Re: [PATCH RFC] stat.2: Document that stat can fail with EINTR

[Date Prev][Date Next][Thread Prev][Thread Next][Date Index][Thread Index]

 



Hello Keno

On 12/03/2017 04:15 AM, Keno Fischer wrote:
> Resending as plain text (apologies for those receiving it twice, and
> those that got
> an HTML copy, I'm used to my mail client switching that over
> automatically, which
> for some reason didn't happen here).
> 
> 
> This is exactly the discussion I want to generate, so thank you.
> I should point out that I'm not advocating for anything other
> than clarity of what kernel behavior user space may assume.

So, should the documentation patch be applied at this point, or dropped?

Thanks,

Michael


> On Sat, Dec 2, 2017 at 9:25 PM, Matthew Wilcox <willy@xxxxxxxxxxxxx> wrote:
>> On Sat, Dec 02, 2017 at 07:23:59PM -0500, Keno Fischer wrote:
>>> The catalyst for this patch was me experiencing EINTR errors when
>>> using the 9p file system. In linux commit 9523feac, the 9p file
>>> system was changed to use wait_event_killable instead of
>>> wait_event_interruptible, which does indeed address my problem,
>>> but also makes me a bit unhappy, because uninterruptable waits
>>> prevents things like ^C'ing the execution and some debugging
>>> tools which depend on being able to cancel long-running operations
>>> by sending signals.
::::::
--- WRITTEN REQUEST ---
Answer these questions from the mailing-list message above:
(a) In what format did Keno Fischer resend his message?
(b) Which Linux commit changed the 9p file system to use wait_event_killable?
(c) What two options does Michael give for the documentation patch?
The listing that comes next is separate material with no connection to the mailing-list message.

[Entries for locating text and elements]
::::::
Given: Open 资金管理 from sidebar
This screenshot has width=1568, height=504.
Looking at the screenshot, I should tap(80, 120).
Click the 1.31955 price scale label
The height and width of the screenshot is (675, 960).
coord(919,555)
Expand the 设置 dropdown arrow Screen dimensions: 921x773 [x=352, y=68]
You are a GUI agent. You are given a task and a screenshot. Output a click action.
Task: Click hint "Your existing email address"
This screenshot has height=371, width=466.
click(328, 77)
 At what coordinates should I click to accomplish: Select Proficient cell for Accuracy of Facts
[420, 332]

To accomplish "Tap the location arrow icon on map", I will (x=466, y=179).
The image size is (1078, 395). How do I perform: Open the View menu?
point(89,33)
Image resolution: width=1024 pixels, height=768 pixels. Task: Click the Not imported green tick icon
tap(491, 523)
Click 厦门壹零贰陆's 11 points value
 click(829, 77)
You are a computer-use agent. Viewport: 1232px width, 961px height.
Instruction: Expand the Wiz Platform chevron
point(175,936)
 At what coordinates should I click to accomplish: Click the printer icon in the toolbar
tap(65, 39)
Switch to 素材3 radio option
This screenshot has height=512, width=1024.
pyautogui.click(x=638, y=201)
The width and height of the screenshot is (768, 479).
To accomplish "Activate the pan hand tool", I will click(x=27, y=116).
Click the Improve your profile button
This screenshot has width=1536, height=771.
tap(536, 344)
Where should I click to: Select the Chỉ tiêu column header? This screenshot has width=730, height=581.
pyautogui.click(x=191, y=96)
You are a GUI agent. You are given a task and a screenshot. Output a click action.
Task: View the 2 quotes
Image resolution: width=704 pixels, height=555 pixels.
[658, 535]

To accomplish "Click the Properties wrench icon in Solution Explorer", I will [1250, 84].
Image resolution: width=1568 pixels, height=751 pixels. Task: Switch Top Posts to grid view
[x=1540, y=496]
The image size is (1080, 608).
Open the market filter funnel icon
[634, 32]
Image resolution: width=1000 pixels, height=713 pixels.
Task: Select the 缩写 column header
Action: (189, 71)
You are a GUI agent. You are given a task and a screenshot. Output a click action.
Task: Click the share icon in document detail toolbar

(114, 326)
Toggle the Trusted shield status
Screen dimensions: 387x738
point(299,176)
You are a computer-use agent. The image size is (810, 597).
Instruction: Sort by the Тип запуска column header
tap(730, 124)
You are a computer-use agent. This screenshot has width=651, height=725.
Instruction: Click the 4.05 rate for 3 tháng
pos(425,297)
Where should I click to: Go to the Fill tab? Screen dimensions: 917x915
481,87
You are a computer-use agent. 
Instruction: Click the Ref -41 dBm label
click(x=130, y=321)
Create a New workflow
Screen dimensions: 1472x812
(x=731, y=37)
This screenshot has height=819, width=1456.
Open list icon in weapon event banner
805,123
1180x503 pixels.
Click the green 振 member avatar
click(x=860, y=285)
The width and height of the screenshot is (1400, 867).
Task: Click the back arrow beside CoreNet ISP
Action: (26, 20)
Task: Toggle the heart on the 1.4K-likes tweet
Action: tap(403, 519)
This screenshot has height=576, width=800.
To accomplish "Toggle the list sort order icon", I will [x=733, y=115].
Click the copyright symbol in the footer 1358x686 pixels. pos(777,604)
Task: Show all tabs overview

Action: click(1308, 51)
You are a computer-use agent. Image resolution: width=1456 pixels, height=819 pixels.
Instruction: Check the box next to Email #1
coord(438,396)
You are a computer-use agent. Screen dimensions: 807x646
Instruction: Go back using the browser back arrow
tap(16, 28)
::::::
--- THE COMPLETED TASK ---
(a) Plain text.
(b) Commit 9523feac.
(c) Applying it at this point, or dropping it.